## [Task objective]
Reproduce the stretch of the records from the line containing "The height and width of the screenshot is (819, 1456)." through the end of the records, with both ends included.

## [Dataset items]
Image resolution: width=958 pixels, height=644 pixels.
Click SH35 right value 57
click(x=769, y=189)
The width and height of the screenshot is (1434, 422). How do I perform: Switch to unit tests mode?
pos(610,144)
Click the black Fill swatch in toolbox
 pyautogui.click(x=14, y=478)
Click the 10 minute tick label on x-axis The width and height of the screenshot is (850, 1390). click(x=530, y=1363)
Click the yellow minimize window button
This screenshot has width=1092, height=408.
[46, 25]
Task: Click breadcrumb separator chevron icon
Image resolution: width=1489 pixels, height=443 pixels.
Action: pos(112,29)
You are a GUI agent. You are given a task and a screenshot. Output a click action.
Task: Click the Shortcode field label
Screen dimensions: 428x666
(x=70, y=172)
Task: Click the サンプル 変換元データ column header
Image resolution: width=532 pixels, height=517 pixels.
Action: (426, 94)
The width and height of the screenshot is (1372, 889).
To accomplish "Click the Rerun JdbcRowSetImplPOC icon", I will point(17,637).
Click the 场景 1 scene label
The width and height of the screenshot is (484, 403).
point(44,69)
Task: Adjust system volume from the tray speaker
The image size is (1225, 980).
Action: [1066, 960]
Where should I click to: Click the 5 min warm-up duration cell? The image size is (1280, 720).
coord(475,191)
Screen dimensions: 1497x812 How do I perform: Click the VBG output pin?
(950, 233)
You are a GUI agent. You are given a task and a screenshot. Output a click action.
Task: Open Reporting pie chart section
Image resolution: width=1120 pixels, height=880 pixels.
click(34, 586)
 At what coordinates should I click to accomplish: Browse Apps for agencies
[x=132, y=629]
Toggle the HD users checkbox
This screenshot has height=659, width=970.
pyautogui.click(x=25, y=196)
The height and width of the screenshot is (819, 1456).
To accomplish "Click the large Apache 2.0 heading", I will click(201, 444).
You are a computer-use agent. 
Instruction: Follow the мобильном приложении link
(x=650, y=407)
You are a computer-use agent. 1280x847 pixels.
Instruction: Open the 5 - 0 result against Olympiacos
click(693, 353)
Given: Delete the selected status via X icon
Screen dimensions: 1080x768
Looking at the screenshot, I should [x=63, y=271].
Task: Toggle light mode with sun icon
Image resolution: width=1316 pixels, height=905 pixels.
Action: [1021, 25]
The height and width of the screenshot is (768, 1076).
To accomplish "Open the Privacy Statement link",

## [Final answer]
The height and width of the screenshot is (819, 1456).
To accomplish "Click the large Apache 2.0 heading", I will click(201, 444).
You are a computer-use agent. 
Instruction: Follow the мобильном приложении link
(x=650, y=407)
You are a computer-use agent. 1280x847 pixels.
Instruction: Open the 5 - 0 result against Olympiacos
click(693, 353)
Given: Delete the selected status via X icon
Screen dimensions: 1080x768
Looking at the screenshot, I should [x=63, y=271].
Task: Toggle light mode with sun icon
Image resolution: width=1316 pixels, height=905 pixels.
Action: [1021, 25]
The height and width of the screenshot is (768, 1076).
To accomplish "Open the Privacy Statement link",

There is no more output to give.